Tasmanian families working through hearing loss with The Shepherd Centre

Hope for Eli: Rebecca Unwin and Eli, 17 months, from Kings Meadows enjoy playtime together at home. Picture: Scott Gelston
Hope for Eli: Rebecca Unwin and Eli, 17 months, from Kings Meadows enjoy playtime together at home. Picture: Scott Gelston

When Rebecca Unwin was told her two-month-old son Eli had profound hearing loss in both ears, she didn’t leave the house for a week.

“When I got that news … it shatters your world, because at the end of the day you have all these plans for your child,” she said.

“The thing that was going through my mind was, ‘my baby is never going to hear me say I love him, he’s never going to tell me he loves me’.

“That was the one thing that really drilled into my head.”

Rebecca and her husband Bruce had their lives turned upside down following Eli’s unexpected diagnosis, navigating an unfamiliar world that they had no preparation for.

Told that Eli’s best option was cochlear implants, which could be implanted from six months old, the Unwins began to work through their child’s future prospects.

A suggestion from a friend saw them headed to Hobart for a workshop with The Shepherd Centre in April.

The Shepherd Centre, based in Sydney, works with deaf children and their parents to comprehensively cover all of the impacts of hearing loss, working in rural and remote areas through teleintervention services.

Director of clinical programs Aleisha Davis said the Shepherd Centre’s work in Tasmania was driven by the needs of families like the Unwins.

“We were getting lots of families from Tasmania … speaking out for support, because they had individual support services but not combined services like the Shepherd Centre, combining audiologists and therapists all under the one service,” Ms Davis said.

“It stemmed out of the teleintervention, and now, being able to support [families] through workshops, we do a number of site visits once a year.”
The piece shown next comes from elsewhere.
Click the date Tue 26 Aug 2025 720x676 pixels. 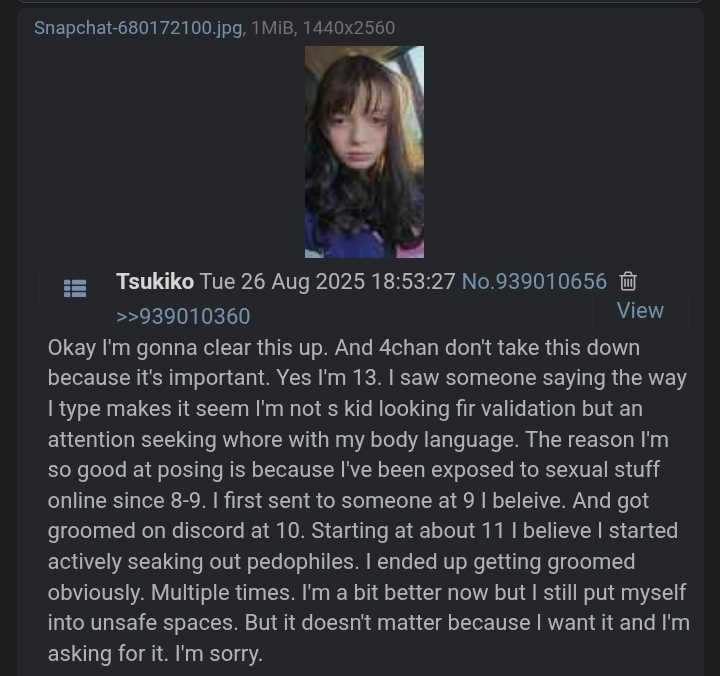(x=283, y=282)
Mrs Unwin described the support from the Centre as “amazing”.

“We … felt like they were as interested in Eli’s development as we were,” she said.

Three weeks after the workshop in Hobart, the Shepherd Centre had the Unwins on a plane to Sydney for Eli’s six-hour cochlear implant surgery: an operation Mrs Unwin described as “the longest wait of my life”.

His implants were switched on a few days later, giving him the permanent ability to hear and interact with his parents.

The Unwins now has weekly teleconferences with a Shepherd Centre therapist, which will continue as Eli grows up, and gradually be reduced to fortnightly and then monthly support sessions as he learns speech and sign language.

“He makes sounds, and turns to sounds – it’s only early days but it’s so great to see all the hard work paying off,” Mrs Unwin said.